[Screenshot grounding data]

● ● ● ●

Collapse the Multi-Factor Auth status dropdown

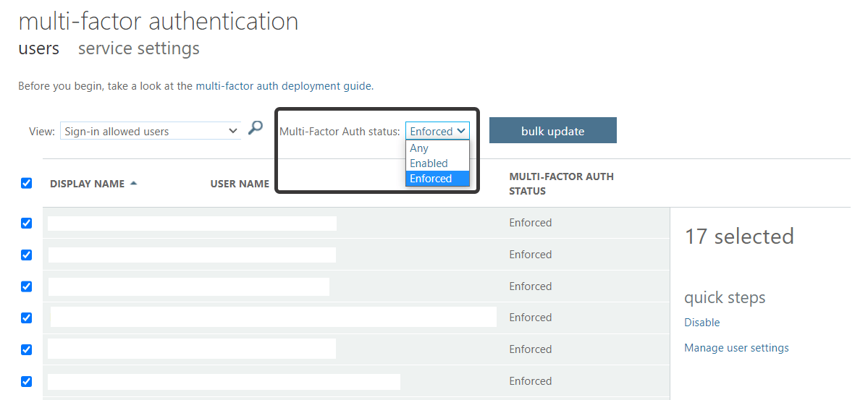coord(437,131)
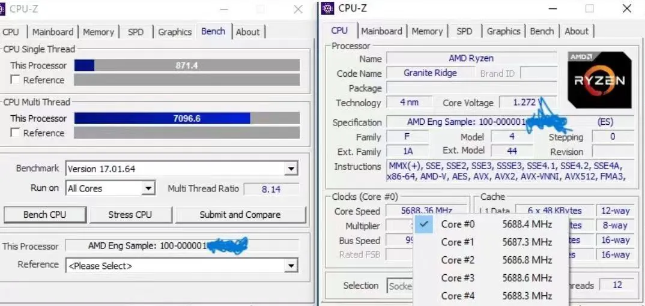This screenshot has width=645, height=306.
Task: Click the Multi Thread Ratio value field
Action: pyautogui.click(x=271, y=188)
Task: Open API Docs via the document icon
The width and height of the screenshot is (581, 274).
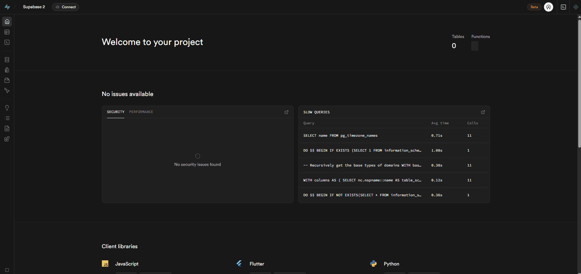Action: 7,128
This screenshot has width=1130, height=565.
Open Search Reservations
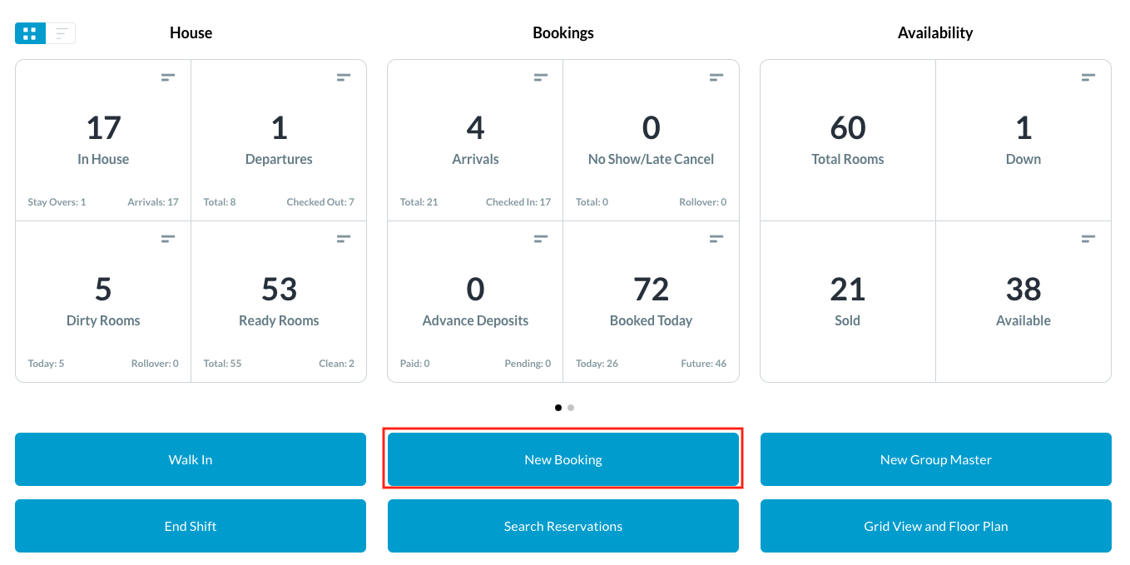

● ● ● ●

__Problem to solve__. Write out exactly the lines that run from the one containing "Task: Open API Docs via the document icon" to the last line of the entries above, both ends kept, pictures left out.

__Solution__.
Task: Open API Docs via the document icon
The width and height of the screenshot is (581, 274).
Action: 7,128
This screenshot has width=1130, height=565.
Open Search Reservations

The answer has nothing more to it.